Salah satu hepatoprotektor adalah silimarin dari tanaman milk thistle (Silybum marianum). Silimarin merupakan campuran flavonolignan yang mengandung silibin, isosilibin, silidianin, dan silikristin. Silimarin melindungi hati dengan merangsang pembentukan sel-sel hati baru. Dengan bertindak sebagai antioksidan, ia menghambat pembentukan silimarin peroksidasi yang diakibatkan aktivitas radikal bebas sehingga membantu mengurangi atau melindungi hati dari kerusakan yang disebabkan oleh obat-obatan, alkohol dan berbagai toksin lainnya.

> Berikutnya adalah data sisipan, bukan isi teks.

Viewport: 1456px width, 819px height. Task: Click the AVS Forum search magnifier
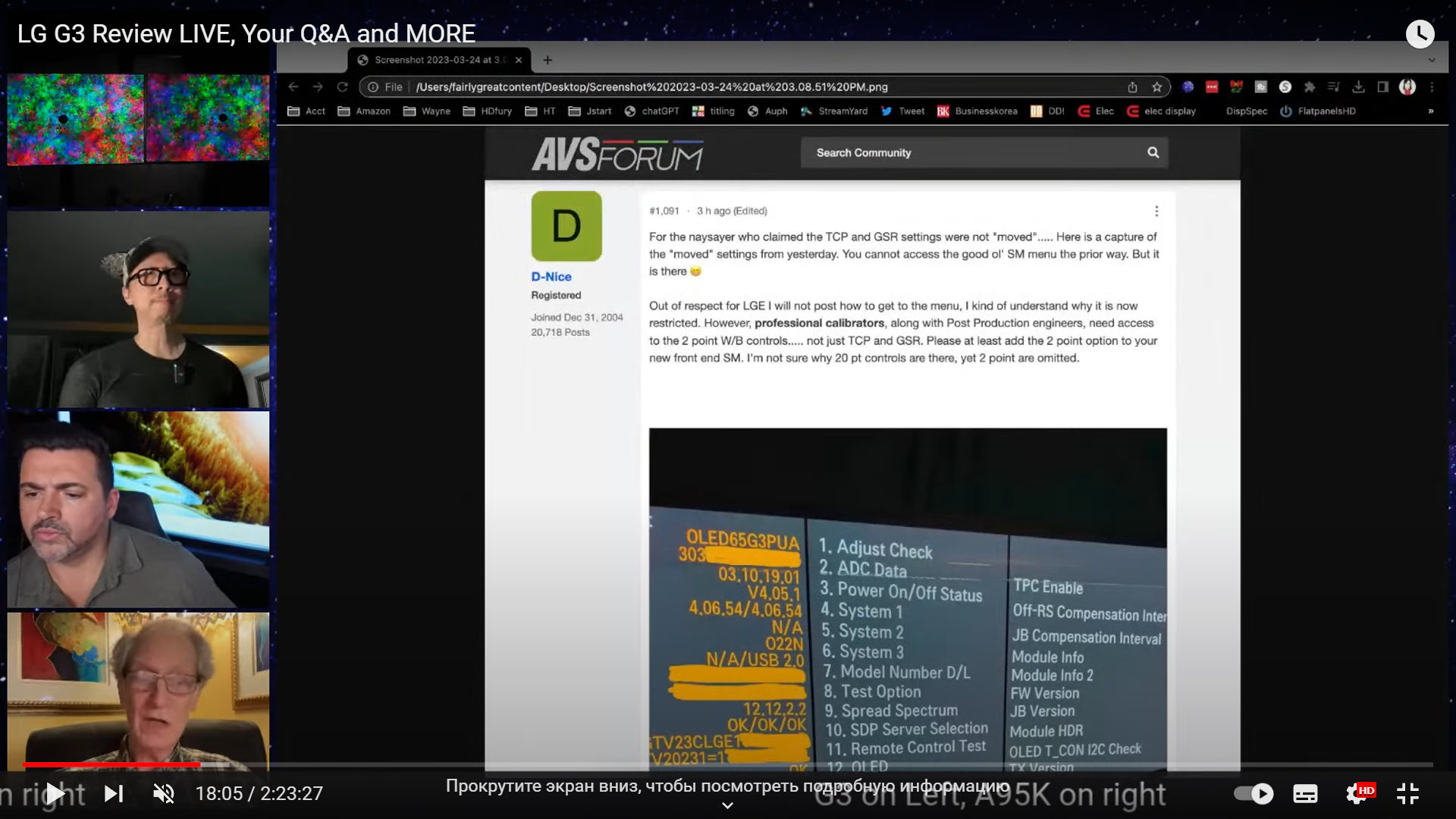click(x=1153, y=152)
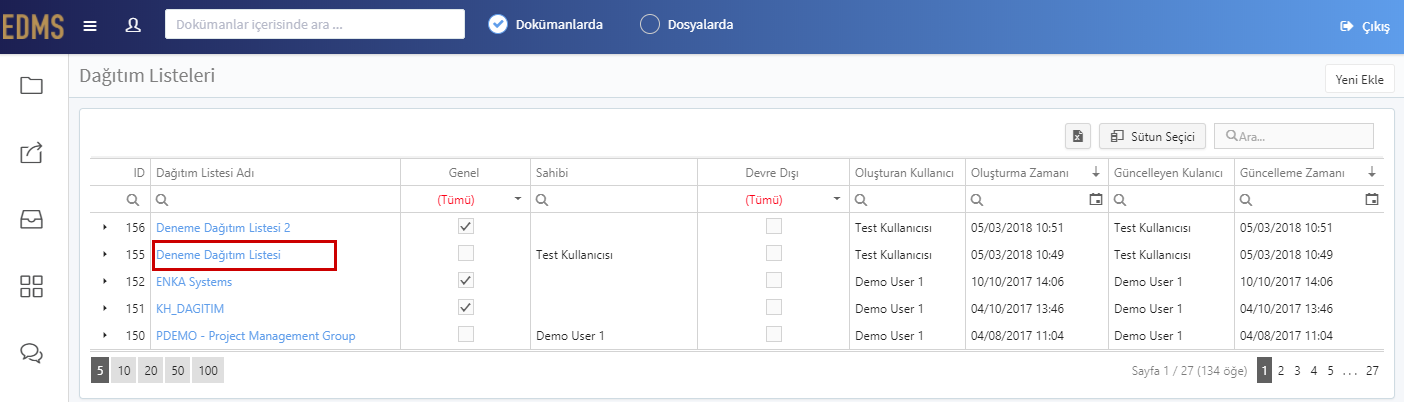
Task: Open the PDEMO - Project Management Group link
Action: pyautogui.click(x=256, y=335)
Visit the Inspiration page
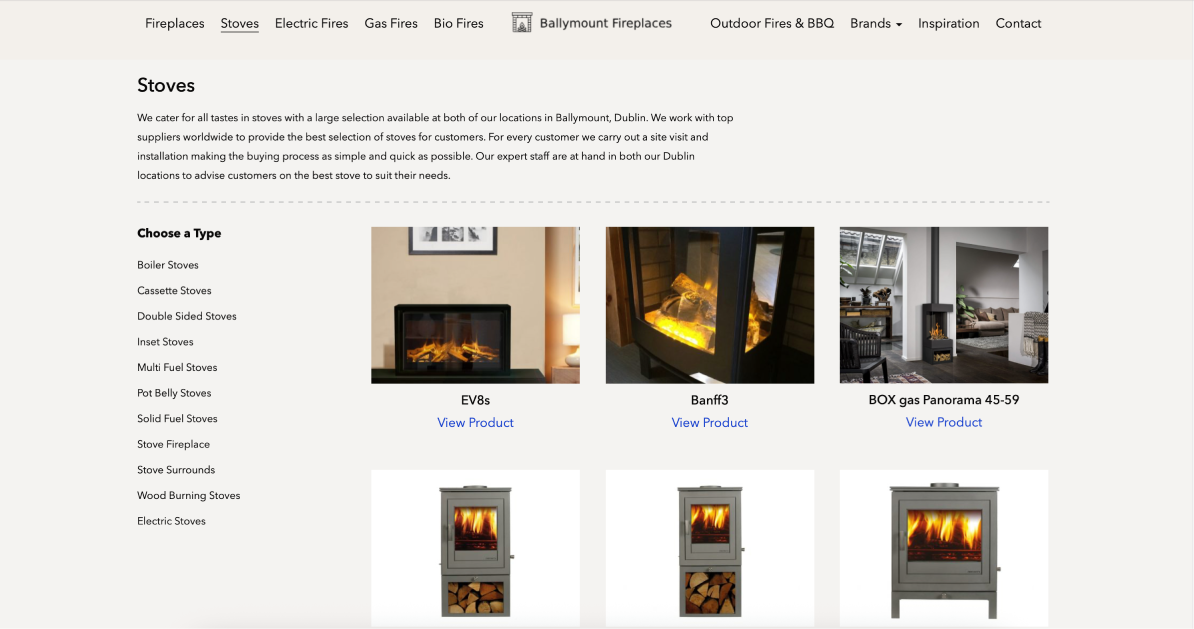The height and width of the screenshot is (629, 1194). point(949,24)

Senyawa lain yang bersifat hepatoprotektor antara lain turmerik yang merupakan zat aktif dalam rimpang kunyit dan temulawak (Curcuma xanthorrhizae). Selain turmerik, ada juga senyawa kimia kurkuminoid, demetoksikurkumin dan bisdemetoksikurkumin yang berperan sebagai detoksikasi dan antioksidan dengan cara meningkatkan aktivitas enzim glutation S-transferase (GST) serta kelompok enzim glutation lain (GS-x) dalam hati. Kurkumin juga mampu melindungi eritrosit dan haemoglobin dari oksidasi yang disebabkan oleh senyawa nitrit. Kurkumin dapat meningkatkan sintesa protein hepatoglobin dan hemopeksin yang terdapat dalam hati sehingga timbal yang berikatan dengan hemoglobin dapat didestruksi dan dinetralisasi di hati. Akar dandelion (Taraxacum officinale) juga bisa berfugsi sebagai hepatoprotektor. Kandungan aktifnya yang unik yaitu eudesmanolid, germakranolid, seskuiterpen, flavonoid, dan sterol memiliki aktivitas sebagai pelindung fungsi hati, kolagogum dan menjaga fungsi saluran cerna.